Add an AsSystemRestricted early-return at the top of authorizeProvisionerJob. Instance-identity auth has already proven cloud identity before reaching the DB layer, so re-authorizing the workspace on every provisioner-job lookup is pure overhead. Existing GetWorkspaceAgentsByInstanceID already uses the same fast-path pattern.

if err := q.authorizeContext(ctx, policy.ActionRead, rbac.ResourceSystem); err == nil {
    return nil
}

2. Drop survivor re-fetch in handleAuthInstanceID (coderd/workspaceresourceauth.go)

Capture the provisioner job alongside each candidate during the filter loop so the survivor lookup does not re-fetch resource and job after selection. The previous code fired the resource→job→build→workspace cascade twice for the surviving agent.

Tests

Adds TestAuthorizeProvisionerJob_SystemFastPath in coderd/database/dbauthz/dbauthz_test.go with two sub-tests:

  • AsSystemRestricted/SkipsCascade — strict mock fails the test if GetWorkspaceBuildByJobID or GetWorkspaceByID is called.
  • NonSystemActor/StillCascades — auditor (no ResourceSystem) still pays the cascade and produces a NotAuthorized error, proving the fast-path is gated correctly.

Updates 12 existing dbauthz suite cases to expect the new ResourceSystem.Read check ahead of the workspace/template-version check, with FailSystemObjectChecks() to force the slow path.
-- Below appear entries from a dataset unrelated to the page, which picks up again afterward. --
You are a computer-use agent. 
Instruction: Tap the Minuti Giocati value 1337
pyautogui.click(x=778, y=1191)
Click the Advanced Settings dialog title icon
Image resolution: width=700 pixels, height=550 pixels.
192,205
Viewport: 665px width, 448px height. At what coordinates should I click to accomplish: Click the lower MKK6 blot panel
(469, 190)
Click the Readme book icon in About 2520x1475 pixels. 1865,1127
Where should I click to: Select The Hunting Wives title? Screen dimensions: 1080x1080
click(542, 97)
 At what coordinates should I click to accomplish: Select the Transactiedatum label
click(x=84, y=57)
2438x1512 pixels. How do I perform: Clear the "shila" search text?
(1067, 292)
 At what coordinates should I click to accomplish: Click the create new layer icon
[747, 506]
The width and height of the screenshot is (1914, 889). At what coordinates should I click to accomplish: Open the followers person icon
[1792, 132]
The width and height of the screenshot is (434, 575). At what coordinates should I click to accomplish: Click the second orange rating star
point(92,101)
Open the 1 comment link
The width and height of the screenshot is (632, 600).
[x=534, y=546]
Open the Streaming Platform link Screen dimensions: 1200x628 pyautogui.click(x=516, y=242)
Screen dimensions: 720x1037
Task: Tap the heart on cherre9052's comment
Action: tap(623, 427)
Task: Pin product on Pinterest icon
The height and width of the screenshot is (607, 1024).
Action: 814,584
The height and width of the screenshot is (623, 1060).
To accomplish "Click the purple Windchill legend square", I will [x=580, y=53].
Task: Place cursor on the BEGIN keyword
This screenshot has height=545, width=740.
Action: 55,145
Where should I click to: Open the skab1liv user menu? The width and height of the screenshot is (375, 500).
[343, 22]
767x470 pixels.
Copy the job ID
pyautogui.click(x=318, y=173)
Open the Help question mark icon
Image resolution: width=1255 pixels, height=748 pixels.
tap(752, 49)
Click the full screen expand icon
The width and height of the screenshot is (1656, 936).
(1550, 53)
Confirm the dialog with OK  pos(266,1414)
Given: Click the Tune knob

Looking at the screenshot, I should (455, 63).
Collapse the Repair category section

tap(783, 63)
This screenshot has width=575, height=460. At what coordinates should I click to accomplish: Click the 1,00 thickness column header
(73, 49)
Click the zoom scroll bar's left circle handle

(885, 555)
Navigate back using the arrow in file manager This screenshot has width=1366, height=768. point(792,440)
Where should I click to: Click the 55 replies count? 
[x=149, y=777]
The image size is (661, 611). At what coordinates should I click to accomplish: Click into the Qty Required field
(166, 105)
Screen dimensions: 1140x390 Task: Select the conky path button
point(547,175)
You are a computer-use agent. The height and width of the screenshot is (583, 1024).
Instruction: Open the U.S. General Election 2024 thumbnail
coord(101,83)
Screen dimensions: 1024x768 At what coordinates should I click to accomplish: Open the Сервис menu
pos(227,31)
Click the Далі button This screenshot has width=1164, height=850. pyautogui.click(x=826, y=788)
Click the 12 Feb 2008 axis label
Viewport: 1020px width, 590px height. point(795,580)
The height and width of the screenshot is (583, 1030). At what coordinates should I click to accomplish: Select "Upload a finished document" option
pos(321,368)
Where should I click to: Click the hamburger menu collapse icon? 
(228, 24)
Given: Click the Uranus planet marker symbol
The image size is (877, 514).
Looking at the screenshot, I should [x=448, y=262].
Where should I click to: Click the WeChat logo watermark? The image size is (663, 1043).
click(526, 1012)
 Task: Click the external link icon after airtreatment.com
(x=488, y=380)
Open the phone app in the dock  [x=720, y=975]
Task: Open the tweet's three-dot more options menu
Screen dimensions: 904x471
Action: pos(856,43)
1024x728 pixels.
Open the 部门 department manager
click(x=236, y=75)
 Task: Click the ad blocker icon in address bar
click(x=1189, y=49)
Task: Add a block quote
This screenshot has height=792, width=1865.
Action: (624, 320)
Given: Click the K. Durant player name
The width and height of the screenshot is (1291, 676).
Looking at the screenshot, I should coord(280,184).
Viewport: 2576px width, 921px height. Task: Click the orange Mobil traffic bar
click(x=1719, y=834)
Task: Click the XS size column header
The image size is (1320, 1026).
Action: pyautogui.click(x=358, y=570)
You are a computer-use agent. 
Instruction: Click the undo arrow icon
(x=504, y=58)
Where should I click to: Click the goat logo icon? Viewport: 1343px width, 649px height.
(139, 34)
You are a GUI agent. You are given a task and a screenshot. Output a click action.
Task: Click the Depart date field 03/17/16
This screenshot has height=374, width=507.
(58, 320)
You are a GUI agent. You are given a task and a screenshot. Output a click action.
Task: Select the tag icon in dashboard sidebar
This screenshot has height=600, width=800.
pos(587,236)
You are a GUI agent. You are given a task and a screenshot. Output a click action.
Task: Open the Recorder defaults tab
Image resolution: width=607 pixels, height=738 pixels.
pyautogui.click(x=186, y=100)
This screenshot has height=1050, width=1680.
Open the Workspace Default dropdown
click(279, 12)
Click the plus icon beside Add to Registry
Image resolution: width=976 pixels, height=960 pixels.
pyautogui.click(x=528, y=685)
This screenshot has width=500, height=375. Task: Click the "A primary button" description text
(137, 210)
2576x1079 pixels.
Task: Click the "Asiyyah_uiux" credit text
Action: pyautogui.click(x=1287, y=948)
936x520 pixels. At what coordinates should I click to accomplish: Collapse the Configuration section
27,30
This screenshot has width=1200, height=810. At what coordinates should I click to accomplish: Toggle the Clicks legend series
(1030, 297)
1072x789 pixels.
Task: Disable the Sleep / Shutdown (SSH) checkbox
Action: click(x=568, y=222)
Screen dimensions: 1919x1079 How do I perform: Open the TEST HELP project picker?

Existing integration coverage in TestPostWorkspaceAuthAWSInstanceIdentity/Ambiguous/{SingleAgent, MultipleAgentsWithSelector, MultipleAgentsNoSelector, SubAgentExcluded, ...} exercises Part 2 end-to-end and continues to pass.

Footprint

  • 3 files changed, +166/-48
  • No SQL changes
  • No make gen
  • No migrations
  • No audit-table updates

Validation

  • go test ./coderd/database/dbauthz/ — full suite, ~6s
  • go test -run TestPostWorkspaceAuth ./coderd/ — instance-identity handler tests
  • go test -run TestProvisionerJob ./coderd/
  • go test -run TestWorkspaceAgent ./coderd/
  • go test ./coderd/provisionerdserver/
  • gofmt -l clean

Alternatives considered

  • SQL-side filter: rewrite GetWorkspaceAgentsByInstanceID to join workspace_resources/provisioner_jobs and filter job.type = 'workspace_build' server-side, eliminating the filter loop entirely. Cleaner long-term, but changes generated SQL and is too much surface for a release-branch hotfix. Worth doing as a follow-up.
  • Full revert of feat: support multiple agents with shared instance-identity auth #24325: removes the multi-agent feature outright; conflicts with downstream commits (#24441, #24438, #24313). Reserved as fallback if the surgical fix doesn't hold under load testing.

Copy link
Copy Markdown
Member Author

/coder-agents-review

Copy link
Copy Markdown

@coder-agents-review coder-agents-review Bot left a comment

Choose a reason for hiding this comment

The reason will be displayed to describe this comment to others. Learn more.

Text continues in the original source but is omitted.